───── Records for the task

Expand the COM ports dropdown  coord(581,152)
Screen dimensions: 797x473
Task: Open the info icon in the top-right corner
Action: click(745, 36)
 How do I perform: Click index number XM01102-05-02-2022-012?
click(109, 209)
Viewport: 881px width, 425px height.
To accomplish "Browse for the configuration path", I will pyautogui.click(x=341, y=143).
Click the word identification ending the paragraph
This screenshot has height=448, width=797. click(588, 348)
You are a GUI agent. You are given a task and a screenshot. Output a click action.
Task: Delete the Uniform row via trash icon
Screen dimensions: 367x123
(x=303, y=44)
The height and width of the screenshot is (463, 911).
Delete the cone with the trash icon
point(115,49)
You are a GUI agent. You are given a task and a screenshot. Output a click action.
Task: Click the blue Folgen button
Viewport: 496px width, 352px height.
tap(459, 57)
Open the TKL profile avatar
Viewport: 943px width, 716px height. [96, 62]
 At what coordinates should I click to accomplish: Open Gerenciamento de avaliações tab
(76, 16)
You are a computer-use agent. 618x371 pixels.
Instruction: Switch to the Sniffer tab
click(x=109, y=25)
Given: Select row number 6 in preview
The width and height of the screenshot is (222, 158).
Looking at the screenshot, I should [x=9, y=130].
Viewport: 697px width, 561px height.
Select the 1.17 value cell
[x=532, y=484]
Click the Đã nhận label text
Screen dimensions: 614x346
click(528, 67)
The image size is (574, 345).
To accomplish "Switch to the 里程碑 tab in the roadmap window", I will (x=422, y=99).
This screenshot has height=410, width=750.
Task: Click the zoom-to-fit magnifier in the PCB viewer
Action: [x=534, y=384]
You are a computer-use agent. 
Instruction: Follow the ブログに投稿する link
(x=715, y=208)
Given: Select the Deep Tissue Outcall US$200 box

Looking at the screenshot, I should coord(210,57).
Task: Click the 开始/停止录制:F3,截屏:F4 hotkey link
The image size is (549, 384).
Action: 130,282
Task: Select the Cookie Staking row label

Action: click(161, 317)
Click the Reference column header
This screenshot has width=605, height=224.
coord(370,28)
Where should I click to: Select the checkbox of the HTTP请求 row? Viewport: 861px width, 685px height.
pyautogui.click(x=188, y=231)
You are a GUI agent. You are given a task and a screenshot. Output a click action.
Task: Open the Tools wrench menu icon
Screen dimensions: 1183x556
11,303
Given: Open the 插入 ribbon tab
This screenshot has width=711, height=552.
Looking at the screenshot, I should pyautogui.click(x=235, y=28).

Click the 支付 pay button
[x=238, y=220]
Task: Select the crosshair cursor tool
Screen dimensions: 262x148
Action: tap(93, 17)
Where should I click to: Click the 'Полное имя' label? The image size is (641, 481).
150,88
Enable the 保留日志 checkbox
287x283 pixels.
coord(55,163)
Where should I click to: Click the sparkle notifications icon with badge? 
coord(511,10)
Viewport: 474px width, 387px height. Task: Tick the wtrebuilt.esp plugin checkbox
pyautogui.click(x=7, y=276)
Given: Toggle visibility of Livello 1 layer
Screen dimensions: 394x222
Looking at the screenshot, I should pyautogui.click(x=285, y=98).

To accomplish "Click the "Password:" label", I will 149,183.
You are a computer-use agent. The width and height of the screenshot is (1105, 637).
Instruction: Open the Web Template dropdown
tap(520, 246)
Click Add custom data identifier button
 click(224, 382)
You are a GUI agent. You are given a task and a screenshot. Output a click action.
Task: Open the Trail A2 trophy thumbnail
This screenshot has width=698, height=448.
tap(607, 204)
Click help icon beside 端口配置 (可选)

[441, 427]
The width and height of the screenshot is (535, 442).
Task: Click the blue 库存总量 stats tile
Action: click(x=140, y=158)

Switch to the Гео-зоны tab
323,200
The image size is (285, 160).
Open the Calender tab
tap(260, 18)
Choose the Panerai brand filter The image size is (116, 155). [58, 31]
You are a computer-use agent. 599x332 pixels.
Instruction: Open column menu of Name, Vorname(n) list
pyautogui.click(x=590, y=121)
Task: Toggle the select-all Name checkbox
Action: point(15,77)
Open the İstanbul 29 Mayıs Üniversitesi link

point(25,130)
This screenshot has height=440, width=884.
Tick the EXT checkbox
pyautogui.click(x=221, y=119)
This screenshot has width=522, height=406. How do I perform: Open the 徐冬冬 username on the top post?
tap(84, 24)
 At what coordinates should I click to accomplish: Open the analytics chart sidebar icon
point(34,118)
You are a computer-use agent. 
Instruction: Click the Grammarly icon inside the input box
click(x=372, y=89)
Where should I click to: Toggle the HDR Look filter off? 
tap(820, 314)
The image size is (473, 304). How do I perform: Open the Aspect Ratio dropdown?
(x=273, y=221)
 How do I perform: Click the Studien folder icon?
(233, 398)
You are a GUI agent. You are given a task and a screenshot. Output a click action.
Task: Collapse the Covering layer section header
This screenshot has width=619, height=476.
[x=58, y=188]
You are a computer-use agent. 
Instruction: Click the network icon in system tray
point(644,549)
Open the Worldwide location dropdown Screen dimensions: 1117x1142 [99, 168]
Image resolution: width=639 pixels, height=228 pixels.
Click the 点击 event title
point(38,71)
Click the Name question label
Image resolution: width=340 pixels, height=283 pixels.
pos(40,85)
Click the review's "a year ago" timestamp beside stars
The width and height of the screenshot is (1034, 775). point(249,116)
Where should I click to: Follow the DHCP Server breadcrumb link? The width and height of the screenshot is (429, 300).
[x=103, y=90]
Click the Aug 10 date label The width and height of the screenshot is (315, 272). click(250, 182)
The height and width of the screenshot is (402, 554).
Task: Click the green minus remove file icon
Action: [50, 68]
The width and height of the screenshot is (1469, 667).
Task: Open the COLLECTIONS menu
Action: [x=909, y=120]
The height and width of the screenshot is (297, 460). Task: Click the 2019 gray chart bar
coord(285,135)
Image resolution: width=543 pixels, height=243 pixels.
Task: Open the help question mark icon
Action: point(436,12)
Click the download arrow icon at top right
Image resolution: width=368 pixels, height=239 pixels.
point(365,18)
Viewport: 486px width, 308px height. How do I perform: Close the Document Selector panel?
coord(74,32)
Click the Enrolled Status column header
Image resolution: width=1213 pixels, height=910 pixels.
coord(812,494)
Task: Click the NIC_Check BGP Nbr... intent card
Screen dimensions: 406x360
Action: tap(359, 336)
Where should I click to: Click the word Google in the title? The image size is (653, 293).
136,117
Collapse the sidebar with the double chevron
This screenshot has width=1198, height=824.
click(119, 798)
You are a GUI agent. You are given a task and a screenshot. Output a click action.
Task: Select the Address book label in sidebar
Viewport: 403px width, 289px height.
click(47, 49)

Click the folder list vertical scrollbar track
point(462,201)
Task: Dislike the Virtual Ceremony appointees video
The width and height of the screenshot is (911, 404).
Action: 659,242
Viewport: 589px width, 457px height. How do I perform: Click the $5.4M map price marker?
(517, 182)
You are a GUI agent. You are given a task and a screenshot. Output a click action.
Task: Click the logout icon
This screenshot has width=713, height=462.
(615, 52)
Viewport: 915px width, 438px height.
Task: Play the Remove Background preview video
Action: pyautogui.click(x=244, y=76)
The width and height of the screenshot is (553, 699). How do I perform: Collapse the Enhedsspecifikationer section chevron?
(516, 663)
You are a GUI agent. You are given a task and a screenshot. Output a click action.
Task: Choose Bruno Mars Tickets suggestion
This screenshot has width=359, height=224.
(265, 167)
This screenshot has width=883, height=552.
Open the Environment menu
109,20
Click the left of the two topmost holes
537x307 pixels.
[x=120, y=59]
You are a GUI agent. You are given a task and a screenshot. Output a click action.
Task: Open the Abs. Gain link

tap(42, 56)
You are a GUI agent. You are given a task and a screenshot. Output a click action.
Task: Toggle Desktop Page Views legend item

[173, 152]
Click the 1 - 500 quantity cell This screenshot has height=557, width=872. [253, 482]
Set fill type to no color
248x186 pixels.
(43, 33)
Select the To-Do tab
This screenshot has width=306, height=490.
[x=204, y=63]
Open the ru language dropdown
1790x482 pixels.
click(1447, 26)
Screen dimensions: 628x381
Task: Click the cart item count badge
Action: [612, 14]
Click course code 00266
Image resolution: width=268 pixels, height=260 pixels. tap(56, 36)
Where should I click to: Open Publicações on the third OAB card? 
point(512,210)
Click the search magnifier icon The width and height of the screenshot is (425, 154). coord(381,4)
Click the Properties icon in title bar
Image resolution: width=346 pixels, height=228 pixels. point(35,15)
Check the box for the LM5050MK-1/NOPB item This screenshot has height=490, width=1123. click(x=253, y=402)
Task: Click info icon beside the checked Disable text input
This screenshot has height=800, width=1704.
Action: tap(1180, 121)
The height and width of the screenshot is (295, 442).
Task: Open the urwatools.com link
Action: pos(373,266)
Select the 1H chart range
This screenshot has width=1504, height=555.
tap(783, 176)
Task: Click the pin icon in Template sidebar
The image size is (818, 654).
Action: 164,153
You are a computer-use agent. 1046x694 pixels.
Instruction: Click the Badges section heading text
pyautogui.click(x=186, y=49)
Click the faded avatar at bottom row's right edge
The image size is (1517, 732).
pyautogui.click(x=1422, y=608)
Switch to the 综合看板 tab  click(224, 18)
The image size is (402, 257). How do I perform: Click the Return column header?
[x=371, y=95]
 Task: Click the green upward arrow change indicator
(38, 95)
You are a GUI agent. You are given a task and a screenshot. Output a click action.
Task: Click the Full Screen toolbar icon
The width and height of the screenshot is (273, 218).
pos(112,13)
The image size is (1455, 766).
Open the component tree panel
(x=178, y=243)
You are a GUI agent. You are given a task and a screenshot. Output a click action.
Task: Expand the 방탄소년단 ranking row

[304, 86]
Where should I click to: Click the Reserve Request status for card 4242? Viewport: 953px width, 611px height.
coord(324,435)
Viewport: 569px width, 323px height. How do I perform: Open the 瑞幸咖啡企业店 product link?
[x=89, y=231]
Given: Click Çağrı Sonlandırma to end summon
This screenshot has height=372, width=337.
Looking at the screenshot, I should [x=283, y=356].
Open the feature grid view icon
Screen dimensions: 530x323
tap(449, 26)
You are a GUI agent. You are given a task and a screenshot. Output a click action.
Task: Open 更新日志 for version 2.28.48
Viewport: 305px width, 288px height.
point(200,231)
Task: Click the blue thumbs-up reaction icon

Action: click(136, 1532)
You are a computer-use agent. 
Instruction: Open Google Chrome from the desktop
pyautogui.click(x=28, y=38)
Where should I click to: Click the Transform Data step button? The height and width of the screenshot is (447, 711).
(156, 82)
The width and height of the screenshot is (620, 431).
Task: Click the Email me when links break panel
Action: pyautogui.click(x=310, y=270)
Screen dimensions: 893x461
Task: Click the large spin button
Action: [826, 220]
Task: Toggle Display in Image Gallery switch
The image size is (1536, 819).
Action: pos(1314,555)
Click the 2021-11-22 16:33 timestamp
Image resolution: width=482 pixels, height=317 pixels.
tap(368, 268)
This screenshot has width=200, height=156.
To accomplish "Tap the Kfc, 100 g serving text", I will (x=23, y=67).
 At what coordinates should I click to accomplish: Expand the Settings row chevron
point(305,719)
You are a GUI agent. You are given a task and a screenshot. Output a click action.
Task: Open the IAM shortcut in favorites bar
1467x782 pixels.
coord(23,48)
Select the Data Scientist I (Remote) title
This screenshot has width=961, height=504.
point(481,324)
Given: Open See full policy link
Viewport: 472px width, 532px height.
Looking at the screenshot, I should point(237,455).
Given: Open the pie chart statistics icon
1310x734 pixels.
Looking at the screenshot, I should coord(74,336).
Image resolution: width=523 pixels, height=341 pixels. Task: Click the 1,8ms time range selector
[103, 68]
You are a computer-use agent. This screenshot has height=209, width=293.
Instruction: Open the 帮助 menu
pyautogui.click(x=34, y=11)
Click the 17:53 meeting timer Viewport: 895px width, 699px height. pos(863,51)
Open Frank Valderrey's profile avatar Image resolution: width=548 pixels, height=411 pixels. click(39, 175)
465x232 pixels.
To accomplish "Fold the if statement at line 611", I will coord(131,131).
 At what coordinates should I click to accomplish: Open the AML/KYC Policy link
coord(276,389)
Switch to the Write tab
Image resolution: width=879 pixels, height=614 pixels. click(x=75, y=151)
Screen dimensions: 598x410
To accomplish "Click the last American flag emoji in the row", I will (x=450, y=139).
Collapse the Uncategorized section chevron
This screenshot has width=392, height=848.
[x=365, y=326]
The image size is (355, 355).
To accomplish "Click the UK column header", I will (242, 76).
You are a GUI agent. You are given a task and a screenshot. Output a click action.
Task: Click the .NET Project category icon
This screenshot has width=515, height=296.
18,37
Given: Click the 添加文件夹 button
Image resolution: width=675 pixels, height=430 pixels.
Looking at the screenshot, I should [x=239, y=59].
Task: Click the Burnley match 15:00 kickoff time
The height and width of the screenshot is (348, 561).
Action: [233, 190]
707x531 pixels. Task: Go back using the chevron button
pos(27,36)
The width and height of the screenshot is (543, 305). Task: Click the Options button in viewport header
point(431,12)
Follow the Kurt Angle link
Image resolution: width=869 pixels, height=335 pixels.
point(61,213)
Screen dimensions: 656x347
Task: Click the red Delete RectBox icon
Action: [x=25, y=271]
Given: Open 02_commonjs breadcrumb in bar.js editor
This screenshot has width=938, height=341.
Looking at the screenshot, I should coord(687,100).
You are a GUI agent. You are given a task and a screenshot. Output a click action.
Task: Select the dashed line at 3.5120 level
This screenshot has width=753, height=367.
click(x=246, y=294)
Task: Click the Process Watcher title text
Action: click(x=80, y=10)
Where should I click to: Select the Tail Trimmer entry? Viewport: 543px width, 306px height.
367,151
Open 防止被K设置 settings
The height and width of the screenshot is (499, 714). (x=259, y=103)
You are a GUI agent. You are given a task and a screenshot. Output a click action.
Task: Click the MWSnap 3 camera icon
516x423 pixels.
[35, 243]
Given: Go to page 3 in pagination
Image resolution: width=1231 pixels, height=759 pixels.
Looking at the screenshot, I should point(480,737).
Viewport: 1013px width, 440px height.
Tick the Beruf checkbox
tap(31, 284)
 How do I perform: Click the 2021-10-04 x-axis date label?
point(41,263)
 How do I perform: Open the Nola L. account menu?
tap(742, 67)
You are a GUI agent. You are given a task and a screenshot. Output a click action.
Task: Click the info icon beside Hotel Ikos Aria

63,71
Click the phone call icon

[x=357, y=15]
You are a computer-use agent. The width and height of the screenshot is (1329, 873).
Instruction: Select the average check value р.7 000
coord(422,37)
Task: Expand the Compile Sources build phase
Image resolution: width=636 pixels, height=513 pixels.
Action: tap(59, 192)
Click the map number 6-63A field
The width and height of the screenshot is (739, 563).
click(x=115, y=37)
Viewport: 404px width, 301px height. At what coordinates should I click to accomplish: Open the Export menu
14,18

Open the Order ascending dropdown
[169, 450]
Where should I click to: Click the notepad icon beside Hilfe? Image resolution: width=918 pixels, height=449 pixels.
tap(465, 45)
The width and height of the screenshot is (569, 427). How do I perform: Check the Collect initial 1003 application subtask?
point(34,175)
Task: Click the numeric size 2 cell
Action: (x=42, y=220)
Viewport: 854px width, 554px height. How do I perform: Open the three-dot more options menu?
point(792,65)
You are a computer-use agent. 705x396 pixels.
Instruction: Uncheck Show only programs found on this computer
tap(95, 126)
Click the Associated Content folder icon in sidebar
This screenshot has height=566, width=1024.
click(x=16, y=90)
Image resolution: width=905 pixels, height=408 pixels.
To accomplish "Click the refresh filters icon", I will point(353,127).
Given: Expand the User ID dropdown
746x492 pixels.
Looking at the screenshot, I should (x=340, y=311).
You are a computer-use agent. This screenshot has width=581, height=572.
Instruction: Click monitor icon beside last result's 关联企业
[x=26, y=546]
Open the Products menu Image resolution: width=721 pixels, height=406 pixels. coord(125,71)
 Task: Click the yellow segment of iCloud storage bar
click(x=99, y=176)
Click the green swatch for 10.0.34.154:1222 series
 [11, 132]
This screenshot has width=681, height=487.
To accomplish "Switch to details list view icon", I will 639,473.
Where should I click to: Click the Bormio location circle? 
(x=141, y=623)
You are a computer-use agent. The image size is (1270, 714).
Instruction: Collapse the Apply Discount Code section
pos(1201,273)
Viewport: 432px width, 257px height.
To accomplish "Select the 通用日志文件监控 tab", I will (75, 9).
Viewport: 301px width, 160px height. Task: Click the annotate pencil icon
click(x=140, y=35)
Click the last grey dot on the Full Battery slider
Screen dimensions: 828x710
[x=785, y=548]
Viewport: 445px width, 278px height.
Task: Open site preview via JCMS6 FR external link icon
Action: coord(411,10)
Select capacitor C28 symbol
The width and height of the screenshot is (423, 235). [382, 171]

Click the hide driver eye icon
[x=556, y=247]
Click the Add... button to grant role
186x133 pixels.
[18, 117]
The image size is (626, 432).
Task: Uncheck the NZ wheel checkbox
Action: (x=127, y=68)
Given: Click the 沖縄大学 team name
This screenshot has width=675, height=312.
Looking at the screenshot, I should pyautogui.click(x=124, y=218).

──────────

- About this exercise
Wherever the word "Choose" appears in a line of the data above, copy that line.

- Expected answer
Choose the Panerai brand filter The image size is (116, 155). [58, 31]
Task: Choose Bruno Mars Tickets suggestion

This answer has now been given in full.